Seguirono Sushi sotto la Mole, Ultimi fuochi per Paludi e, tre anni fa, Mentre Torino dorme. Un altro caso per Paludi, un noir che si snoda tra Nord Italia, Europa, ex Paesi sovietici e Sudamerica. Romanzo in salsa hard boiled europea con richiami a Pulp fiction per ritmo e contenuti. Il commissario Paludi, 50enne e disilluso, comincia la sua indagine a Torino, dove in buona parte la storia è ambientata. L’opulenta città della Mole continua a suscitare gli appetiti di chi vuole arricchirsi in fretta e senza curarsi della legge: ‘ndrine calabresi e narcotrafficanti rumeni, albanesi, colombiani. Ben presto però la storia si sposta nel resto dell’Europa.
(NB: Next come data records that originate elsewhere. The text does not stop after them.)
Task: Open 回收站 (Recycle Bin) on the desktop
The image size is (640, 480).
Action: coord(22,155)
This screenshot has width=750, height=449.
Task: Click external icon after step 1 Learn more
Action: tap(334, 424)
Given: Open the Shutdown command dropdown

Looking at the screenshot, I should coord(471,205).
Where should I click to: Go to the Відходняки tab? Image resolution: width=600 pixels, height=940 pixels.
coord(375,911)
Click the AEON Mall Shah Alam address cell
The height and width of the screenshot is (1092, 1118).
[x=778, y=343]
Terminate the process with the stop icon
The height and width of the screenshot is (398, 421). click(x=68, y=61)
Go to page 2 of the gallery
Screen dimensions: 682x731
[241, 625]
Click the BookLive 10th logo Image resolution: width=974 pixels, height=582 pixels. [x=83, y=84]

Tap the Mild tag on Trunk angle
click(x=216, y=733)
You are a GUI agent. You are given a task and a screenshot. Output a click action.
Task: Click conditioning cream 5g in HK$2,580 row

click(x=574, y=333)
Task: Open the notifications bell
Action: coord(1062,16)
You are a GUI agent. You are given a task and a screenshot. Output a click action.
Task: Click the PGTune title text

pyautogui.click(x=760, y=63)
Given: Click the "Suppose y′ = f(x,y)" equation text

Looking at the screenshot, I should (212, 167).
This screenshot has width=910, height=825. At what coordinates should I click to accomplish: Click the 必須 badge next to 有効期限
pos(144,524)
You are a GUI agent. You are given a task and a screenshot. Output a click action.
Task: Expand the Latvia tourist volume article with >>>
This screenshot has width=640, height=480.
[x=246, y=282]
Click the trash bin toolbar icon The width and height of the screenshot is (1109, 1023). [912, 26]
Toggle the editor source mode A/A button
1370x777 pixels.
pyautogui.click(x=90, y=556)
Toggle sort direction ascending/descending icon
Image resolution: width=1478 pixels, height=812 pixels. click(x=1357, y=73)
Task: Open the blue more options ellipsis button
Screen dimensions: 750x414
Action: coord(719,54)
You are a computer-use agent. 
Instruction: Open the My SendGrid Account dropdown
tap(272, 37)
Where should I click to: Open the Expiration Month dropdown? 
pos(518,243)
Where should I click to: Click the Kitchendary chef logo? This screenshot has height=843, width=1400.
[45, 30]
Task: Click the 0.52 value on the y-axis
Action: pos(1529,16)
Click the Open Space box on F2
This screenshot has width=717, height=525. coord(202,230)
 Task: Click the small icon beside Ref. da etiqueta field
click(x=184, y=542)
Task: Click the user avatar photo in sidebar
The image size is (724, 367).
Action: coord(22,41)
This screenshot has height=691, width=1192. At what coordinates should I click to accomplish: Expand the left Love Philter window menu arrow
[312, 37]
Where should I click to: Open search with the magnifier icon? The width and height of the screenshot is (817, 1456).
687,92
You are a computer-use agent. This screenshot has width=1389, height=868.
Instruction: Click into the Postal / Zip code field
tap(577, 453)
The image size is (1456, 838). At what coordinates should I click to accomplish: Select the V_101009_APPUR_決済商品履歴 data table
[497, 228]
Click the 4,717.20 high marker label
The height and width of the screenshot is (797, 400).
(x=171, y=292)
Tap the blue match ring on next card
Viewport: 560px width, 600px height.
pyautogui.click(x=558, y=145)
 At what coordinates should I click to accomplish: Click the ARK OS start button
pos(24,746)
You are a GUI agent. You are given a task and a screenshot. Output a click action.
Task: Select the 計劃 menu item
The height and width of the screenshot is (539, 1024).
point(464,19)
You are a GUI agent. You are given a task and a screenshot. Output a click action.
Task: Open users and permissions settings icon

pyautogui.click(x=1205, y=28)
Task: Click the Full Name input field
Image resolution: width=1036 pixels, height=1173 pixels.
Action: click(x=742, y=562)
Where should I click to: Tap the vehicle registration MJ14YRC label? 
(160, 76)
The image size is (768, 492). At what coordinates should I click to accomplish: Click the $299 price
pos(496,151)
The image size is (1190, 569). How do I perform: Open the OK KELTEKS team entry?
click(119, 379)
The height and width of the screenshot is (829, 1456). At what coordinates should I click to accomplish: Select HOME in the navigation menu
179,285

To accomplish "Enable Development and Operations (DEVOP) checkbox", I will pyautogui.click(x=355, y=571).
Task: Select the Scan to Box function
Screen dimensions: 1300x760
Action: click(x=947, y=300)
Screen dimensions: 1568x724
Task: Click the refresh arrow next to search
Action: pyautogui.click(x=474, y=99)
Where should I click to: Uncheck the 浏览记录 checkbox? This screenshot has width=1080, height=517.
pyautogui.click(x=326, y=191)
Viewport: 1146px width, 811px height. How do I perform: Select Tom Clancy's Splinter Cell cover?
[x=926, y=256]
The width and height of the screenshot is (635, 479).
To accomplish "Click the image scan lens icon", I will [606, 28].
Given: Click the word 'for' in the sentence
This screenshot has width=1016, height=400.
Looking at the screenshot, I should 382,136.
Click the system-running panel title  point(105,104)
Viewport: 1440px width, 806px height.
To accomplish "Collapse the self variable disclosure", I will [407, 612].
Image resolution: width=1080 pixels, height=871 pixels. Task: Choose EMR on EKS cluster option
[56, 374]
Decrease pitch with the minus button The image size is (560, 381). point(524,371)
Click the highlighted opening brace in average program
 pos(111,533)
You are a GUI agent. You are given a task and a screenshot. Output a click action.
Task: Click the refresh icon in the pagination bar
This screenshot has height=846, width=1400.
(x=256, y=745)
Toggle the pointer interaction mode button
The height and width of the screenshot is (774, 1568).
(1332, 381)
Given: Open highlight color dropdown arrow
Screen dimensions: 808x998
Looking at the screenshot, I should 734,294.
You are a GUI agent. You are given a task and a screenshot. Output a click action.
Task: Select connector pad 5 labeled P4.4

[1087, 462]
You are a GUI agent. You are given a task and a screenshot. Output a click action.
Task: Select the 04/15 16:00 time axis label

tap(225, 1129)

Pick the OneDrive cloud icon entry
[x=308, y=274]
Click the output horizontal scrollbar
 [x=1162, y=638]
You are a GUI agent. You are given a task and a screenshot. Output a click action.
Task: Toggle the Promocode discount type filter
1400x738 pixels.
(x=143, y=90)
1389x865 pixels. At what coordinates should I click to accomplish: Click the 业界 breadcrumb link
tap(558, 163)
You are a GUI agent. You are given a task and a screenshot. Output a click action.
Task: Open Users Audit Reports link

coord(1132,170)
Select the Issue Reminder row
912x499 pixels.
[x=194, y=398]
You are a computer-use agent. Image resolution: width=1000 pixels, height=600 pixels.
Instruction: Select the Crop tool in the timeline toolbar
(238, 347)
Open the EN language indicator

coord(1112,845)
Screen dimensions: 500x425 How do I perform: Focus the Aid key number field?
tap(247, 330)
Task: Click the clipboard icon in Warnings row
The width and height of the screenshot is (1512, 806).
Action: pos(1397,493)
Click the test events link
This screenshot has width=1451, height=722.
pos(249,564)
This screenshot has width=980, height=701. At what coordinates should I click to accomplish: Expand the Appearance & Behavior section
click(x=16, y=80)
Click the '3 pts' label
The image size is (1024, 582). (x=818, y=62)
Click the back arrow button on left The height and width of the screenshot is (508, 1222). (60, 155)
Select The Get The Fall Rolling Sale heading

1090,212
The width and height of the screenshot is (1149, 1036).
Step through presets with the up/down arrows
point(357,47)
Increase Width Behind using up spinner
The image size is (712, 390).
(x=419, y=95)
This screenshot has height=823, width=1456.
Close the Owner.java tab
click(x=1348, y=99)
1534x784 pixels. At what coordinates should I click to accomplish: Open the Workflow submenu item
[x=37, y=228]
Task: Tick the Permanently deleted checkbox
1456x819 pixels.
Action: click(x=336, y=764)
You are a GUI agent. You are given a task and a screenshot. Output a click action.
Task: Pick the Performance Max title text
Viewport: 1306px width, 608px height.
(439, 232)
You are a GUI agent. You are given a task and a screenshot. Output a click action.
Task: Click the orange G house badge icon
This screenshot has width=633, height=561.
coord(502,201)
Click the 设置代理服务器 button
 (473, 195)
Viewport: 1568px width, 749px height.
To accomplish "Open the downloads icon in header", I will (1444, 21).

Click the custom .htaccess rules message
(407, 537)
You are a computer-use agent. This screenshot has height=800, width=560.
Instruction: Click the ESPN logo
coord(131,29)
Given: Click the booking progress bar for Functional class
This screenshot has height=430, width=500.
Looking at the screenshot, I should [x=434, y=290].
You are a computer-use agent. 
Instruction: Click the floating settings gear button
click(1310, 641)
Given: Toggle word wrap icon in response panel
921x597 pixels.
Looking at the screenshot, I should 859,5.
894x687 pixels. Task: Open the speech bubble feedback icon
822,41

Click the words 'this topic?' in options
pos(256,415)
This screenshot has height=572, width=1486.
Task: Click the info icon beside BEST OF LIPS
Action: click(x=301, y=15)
L’autore tratteggia con maestria caratteri e spessore dei propri personaggi, rendendoli vividi e credibili, e tesse le vite altrui in una trama cinematografica articolata, sostenuta da una scrittura sapiente eppure asciutta, arricchita da vivacità linguistica che non scade mai nel volgare, neppure nelle descrizioni anatomiche più dettagliate.